EXCERPT TO READ |
Are You Okay?

Zak Sally turns his darkest thoughts into visceral, elliptically personal comics--but he doesn't really want to talk about it

Zak Sally is visibly uncomfortable talking about himself. He pulls off his baseball cap, a barely worn model advertising The 40-Year-Old Virgin, and tousles his mop of curly brown hair. (With respect to the hat: Sally is 34 and married.) "You looking at my comics makes me feel like I'm walking around the room with my pants off," Sally says as I thumb through his third and final edition of Recidivist, a collection of personal and often dark stories.

Sally, comic-book creator, bassist for Low, and former City Pages contributor, is more comfortable talking about the other writers and comic-book creators sharing space with him at Creative Electric Studios' current exhibit. The show, running through mid-October, features work by longtime Berkeley zine maker Aaron Cometbus, San Francisco comic-book creator John Porcellino, underground-comic hero Kim Deitch, New York collage artist Ida Pearle, and Rhode Island-based visual artist William Schaff, several of whom have books, prints, or as-yet-undetermined projects out or forthcoming from Sally's new publishing company, La Mano.

"I can talk about John's work or Kim's work or Aaron's work all day, but when it's my stuff it brings up this whole element of ego and strangeness," Sally says, shifting in his chair. The chair's loud cries for WD-40 echo throughout the giant Northeast studio Sally shares with two other artists. Next to this cluttered workspace is La Mano's hub, a pungent room populated by stacks of paper and an ink-stained WWII-era printing press. There, Sally's hand feeds the pages of the books he's publishing into the giant green machine, partly because the process is relatively economical, but mostly because he has a natural penchant for doing things the old-school, DIY way.

Daniel Corrigan

Sally's own studio is separated from the rest of the operation by a piece of thick, purple velvet draping the room's entrance. His walls are decorated with a few posters, one promoting Low's Great Destroyer album, and a braille copy of the New York Times. There's no computer among the books, CDs, pens, and papers, just a drawing table and a handsome guy in boots and gray corduroys and an ironic 40-Year-Old Virgin cap. Call him a Luddite, or call him a skillful niche marketer. "I thought computers were going to destroy print," he says. "But they just fetishize it more. There's something really beautiful and tactile about the print medium. I've found that I've gotten more obsessive about materials, how they look and how they feel."

Since creating his first mini-comic at age 13, Sally has been crippled by an obsession with the art form. He's tried to stop making comics, he says, but he can't. He's driven to create the stories and images that creep into his brain, and compelled to draw them in an attempt to understand the often-disturbing images. "It's awful," he says of spending weeks on end trying to illustrate a single short story. "Cartooning--lots of people do it for fun--but for me it's never been particularly fun. It's more a compulsion. And I'm finally getting used to that."

Sally's illustrated stories are visceral and emotional, sometimes even brutal. In one, a surgeon, distraught and disgusted over a profligate young patient's cancerous, prematurely aged body, spits inside the man's open chest cavity. Another scene takes place in a basement, where a man keeps his wife in handcuffs and a mouth lock. He removes them to feed her soup and regale her with stories about his extramarital affairs as he sips on a bottle of whiskey.

THINGS TO DO |
• 1. Copy out the passage from the Zak Sally profile word for word, starting with "Zak Sally turns" and going on through "often dark stories.".
• 2. Condense the paragraph of the Zak Sally profile that begins "Sally's own studio is separated" into a shorter version that keeps its main facts.

RECORDS PROVIDED |
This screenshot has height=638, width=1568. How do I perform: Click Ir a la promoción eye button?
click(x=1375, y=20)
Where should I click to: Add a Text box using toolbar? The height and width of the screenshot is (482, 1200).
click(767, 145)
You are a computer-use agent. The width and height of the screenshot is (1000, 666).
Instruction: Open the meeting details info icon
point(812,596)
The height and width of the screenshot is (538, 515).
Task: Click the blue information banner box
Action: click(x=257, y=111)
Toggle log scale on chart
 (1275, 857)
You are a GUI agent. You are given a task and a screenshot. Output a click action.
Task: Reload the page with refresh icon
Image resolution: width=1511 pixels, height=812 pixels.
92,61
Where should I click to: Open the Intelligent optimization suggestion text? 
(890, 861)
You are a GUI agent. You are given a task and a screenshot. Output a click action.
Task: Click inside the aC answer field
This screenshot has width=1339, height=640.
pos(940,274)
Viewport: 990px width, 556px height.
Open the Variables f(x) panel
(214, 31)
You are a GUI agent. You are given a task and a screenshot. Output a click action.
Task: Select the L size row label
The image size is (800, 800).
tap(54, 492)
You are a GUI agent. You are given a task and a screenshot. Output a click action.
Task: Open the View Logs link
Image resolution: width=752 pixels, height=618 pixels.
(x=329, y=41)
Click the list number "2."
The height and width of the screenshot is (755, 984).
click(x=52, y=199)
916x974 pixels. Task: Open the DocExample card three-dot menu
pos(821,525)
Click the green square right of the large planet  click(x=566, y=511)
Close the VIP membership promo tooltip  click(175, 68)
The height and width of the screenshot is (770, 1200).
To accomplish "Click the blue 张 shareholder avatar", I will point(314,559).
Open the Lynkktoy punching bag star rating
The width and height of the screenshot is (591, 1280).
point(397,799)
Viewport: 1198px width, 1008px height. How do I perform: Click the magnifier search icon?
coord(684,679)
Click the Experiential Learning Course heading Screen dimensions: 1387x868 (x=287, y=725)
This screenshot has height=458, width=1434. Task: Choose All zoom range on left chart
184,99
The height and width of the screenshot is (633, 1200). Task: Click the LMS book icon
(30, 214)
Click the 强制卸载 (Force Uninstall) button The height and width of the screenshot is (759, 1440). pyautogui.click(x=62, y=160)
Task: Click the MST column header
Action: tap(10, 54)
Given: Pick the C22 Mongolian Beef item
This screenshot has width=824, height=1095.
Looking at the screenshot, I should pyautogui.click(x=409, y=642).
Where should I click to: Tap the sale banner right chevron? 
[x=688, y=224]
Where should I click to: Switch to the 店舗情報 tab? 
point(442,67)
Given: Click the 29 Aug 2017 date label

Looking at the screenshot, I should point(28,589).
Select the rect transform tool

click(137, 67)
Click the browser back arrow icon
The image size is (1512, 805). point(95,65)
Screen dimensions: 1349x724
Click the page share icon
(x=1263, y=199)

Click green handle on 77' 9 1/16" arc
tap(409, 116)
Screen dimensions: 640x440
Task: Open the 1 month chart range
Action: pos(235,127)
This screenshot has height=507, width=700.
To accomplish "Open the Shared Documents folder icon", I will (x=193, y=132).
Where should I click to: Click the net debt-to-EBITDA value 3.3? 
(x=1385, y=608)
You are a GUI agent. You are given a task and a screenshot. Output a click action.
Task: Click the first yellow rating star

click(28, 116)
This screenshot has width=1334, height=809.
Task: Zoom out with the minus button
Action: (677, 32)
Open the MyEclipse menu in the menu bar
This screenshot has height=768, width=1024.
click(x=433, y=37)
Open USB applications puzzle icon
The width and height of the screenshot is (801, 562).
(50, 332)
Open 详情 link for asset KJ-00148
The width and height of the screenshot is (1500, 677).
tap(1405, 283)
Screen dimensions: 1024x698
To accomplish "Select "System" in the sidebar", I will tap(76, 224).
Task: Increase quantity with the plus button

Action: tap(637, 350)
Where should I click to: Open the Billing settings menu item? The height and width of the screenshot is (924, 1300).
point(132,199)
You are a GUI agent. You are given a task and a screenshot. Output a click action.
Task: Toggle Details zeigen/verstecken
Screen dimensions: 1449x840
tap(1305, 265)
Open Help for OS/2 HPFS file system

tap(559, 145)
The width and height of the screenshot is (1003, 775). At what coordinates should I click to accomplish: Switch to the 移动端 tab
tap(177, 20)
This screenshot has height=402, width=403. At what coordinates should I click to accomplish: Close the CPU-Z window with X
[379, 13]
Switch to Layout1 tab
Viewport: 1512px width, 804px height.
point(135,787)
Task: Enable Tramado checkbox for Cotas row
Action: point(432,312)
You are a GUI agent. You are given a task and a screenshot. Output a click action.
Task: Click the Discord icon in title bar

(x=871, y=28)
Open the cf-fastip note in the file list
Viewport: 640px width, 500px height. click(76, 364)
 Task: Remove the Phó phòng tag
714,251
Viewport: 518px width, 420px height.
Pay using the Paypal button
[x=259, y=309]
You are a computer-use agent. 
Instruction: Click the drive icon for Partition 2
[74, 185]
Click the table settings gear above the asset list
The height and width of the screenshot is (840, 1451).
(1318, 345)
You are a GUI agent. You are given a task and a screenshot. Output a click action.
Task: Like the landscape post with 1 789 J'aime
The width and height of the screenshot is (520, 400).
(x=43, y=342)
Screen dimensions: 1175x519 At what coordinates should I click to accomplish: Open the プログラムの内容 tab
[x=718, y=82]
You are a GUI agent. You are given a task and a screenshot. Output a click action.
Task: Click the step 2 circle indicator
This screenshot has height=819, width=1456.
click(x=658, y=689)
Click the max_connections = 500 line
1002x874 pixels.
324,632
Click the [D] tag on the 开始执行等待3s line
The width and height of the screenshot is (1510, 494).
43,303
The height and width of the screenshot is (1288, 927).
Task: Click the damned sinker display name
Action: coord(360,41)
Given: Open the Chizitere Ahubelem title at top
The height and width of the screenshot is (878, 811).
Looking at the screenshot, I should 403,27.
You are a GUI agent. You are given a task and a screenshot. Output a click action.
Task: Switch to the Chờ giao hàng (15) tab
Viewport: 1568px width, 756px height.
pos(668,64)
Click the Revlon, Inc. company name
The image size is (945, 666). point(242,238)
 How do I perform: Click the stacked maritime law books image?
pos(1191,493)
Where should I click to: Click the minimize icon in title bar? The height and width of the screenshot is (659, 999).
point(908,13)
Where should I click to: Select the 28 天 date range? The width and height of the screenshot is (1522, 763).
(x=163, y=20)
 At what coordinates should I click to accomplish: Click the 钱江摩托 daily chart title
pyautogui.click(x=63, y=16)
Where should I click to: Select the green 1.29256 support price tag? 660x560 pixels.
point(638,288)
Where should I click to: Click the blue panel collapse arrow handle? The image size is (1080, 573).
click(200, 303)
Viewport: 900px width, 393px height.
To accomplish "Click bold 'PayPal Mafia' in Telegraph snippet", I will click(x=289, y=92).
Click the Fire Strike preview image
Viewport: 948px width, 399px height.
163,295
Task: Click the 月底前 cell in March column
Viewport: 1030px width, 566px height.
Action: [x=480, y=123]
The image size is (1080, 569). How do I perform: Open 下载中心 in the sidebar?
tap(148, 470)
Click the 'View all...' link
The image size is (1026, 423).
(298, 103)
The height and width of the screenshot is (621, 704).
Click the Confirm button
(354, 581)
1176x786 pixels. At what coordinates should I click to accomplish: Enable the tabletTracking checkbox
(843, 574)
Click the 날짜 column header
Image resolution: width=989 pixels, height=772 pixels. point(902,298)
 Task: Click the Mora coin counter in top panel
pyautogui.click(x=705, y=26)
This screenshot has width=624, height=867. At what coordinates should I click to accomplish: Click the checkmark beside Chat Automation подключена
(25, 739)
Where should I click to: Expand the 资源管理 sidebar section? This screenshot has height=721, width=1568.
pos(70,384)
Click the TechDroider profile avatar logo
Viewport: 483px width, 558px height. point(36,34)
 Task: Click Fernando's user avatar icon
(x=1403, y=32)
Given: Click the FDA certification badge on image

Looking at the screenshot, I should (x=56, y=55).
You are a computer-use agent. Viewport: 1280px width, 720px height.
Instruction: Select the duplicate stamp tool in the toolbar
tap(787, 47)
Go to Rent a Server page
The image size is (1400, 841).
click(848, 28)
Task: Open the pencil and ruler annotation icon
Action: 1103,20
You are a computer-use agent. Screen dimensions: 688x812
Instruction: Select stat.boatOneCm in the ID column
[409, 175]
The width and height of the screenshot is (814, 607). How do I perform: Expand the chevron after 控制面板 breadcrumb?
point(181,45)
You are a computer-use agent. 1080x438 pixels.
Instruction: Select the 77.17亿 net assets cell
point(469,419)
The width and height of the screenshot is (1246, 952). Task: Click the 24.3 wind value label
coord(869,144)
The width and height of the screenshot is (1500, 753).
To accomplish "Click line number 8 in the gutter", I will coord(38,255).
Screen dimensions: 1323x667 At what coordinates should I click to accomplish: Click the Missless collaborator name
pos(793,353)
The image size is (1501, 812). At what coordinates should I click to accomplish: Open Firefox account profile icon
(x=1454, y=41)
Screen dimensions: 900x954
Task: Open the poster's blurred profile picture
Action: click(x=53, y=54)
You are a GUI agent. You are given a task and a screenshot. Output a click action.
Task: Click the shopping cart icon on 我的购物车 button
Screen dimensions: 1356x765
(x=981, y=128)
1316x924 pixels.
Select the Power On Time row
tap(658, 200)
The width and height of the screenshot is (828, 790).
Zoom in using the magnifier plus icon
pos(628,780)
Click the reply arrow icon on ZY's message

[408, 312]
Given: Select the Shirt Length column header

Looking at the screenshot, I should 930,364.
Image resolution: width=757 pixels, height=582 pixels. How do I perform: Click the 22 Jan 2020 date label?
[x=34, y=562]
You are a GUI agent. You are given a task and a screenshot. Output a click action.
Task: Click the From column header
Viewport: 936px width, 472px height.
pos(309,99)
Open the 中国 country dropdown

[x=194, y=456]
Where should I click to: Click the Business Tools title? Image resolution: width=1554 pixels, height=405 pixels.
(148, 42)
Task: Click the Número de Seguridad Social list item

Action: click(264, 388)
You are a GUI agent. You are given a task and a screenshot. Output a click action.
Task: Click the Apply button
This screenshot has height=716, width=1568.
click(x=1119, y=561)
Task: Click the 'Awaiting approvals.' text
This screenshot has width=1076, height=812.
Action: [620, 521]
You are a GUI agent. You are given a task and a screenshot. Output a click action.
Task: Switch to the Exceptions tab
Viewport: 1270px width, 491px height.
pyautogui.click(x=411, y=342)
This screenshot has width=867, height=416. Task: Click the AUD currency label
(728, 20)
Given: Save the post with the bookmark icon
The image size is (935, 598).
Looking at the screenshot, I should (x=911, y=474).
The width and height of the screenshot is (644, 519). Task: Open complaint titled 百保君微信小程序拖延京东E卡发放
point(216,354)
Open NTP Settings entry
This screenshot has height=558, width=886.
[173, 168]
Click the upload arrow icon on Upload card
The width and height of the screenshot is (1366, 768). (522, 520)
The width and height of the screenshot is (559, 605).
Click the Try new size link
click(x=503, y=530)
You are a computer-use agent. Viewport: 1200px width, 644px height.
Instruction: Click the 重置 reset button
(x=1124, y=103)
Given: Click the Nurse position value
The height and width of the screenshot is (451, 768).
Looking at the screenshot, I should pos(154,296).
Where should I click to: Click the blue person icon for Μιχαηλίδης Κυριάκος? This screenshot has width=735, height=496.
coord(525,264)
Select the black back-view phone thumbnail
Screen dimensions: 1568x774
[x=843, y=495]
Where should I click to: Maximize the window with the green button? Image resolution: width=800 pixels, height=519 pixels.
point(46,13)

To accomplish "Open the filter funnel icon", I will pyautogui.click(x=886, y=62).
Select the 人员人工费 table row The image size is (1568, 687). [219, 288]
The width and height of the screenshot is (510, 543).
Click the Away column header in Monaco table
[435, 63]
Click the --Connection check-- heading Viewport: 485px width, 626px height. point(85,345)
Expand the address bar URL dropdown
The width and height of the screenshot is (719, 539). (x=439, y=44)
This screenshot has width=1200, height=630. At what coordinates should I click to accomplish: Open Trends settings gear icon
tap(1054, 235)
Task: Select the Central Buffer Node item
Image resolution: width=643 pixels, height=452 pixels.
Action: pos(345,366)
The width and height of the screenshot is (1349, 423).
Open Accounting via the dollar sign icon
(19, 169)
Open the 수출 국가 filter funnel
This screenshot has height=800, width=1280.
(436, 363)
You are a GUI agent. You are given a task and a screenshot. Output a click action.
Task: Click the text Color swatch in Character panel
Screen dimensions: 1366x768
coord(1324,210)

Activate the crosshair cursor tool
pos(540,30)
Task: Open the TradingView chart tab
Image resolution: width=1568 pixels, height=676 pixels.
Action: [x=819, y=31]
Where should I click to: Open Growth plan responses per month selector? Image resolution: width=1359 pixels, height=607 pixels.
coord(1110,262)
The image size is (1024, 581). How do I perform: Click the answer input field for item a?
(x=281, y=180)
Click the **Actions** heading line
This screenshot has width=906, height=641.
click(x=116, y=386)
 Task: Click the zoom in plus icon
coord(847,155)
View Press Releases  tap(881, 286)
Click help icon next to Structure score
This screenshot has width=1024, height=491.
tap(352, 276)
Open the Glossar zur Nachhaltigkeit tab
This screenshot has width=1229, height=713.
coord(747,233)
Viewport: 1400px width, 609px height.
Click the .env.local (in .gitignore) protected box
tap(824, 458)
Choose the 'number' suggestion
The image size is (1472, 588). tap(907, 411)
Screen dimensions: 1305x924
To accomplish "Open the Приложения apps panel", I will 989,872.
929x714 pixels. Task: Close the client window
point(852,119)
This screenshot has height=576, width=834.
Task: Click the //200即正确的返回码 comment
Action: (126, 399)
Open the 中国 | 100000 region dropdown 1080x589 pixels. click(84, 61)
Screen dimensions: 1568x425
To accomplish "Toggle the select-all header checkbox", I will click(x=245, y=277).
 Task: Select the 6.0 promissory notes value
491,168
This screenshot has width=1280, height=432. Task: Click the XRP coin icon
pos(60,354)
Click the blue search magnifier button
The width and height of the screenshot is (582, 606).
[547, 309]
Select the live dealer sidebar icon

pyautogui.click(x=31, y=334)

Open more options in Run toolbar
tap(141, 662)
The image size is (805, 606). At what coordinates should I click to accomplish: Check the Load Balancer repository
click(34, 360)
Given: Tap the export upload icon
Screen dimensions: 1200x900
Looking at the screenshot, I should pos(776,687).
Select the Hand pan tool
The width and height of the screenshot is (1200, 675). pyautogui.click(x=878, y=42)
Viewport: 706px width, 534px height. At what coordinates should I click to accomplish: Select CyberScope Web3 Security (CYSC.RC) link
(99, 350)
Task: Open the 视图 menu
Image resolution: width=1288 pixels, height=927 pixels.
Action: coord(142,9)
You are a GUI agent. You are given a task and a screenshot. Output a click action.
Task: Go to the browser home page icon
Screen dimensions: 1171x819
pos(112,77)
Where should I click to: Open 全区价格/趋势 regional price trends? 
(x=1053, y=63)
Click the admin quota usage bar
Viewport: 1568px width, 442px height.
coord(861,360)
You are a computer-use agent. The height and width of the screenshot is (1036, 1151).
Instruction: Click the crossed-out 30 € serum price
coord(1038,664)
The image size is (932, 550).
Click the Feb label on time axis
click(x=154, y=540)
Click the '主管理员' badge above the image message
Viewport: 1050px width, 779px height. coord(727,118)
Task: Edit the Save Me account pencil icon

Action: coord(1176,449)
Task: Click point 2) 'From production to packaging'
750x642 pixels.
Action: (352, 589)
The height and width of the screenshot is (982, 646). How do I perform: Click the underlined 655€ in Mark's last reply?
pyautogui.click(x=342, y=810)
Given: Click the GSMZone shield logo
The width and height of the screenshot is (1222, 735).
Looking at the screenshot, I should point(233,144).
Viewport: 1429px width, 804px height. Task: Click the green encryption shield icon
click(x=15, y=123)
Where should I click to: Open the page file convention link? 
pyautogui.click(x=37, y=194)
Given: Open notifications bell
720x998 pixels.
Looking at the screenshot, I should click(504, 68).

TASK-BY-TASK RESULTS |
• 1.
Zak Sally turns his darkest thoughts into visceral, elliptically personal comics--but he doesn't really want to talk about it

Zak Sally is visibly uncomfortable talking about himself. He pulls off his baseball cap, a barely worn model advertising The 40-Year-Old Virgin, and tousles his mop of curly brown hair. (With respect to the hat: Sally is 34 and married.) "You looking at my comics makes me feel like I'm walking around the room with my pants off," Sally says as I thumb through his third and final edition of Recidivist, a collection of personal and often dark stories.

• 2. A thick purple velvet drape over the entrance separates Sally's studio from the rest of the operation. Its walls hold a few posters, one of them for Low's Great Destroyer album, and a braille copy of the New York Times. The room has books, CDs, pens, papers and a drawing table, but no computer. Sally says he expected computers to destroy print, but they only made people fetishize it more. He finds print beautiful and tactile and has become more obsessive about how materials look and feel.